WRITTEN REQUEST - Copy word for word the passage in the solar energy post below, from "If however you" up to and including "breaks and incentives.".

Solar Energy-the Pioneers Get the Arrows the Settlers Get the Farms-if Any
I have seen for myself what solar is like to try and implement at a sizeable commercial location. Unfortunately the issues overcame the advantages, and I’d like to share why, and add the context of the LA Times article. This is not a merely an anecdote. This is an example of where solar became impractical. The location I refer to is a large outdoor recreational facility with limited night use and just two buildings. One point of sales office and one retail store. Both are the size of a small house or less.
What I learned is that if you are building up from scratch, you can design your systems for unstable sources like solar and wind power. Your design includes the regular 24 hour a day reliable grid and can handle spikes and drops in your installation.
For a company to make that kind of a commitment the whole thing needs to be as solid as say how other utilities are like water and gas. The final deal killer was we could not get the assurances from our existing electrical provider to move forward.
If however you are trying to upgrade an older building, particularly commercial buildings you have a hornets nest of considerations unless you are very, very solid for cash resources. Even with the tax breaks and incentives.

DATA -
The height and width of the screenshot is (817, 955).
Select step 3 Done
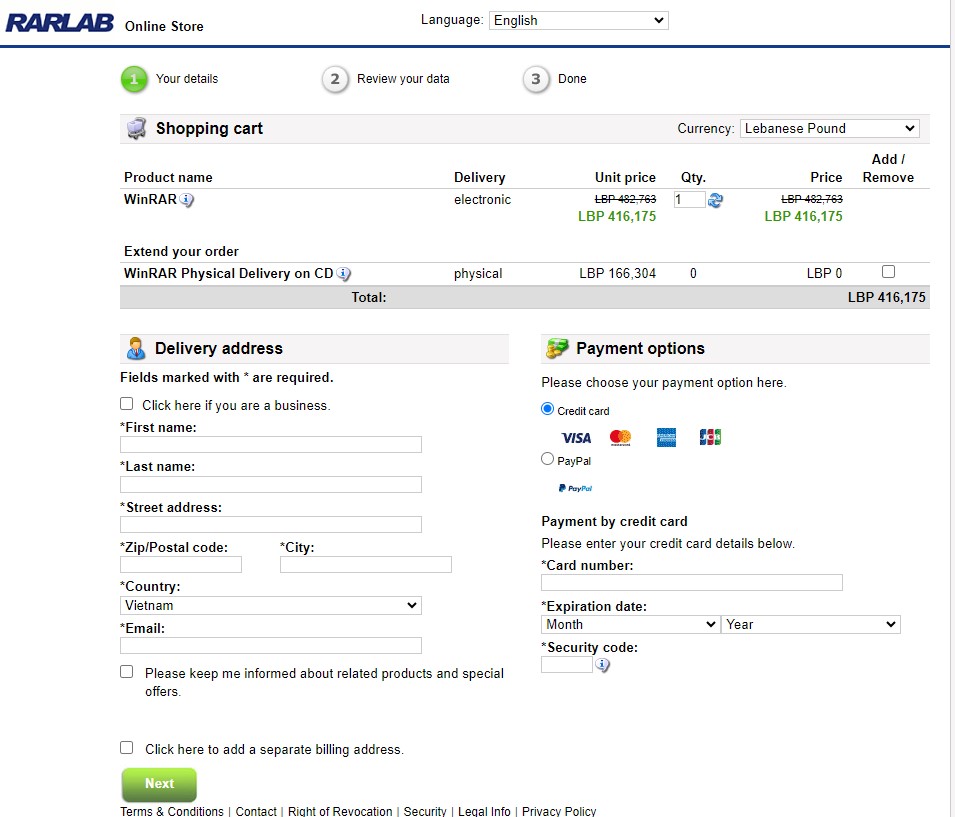[536, 78]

EXERCISE ANSWER -
If however you are trying to upgrade an older building, particularly commercial buildings you have a hornets nest of considerations unless you are very, very solid for cash resources. Even with the tax breaks and incentives.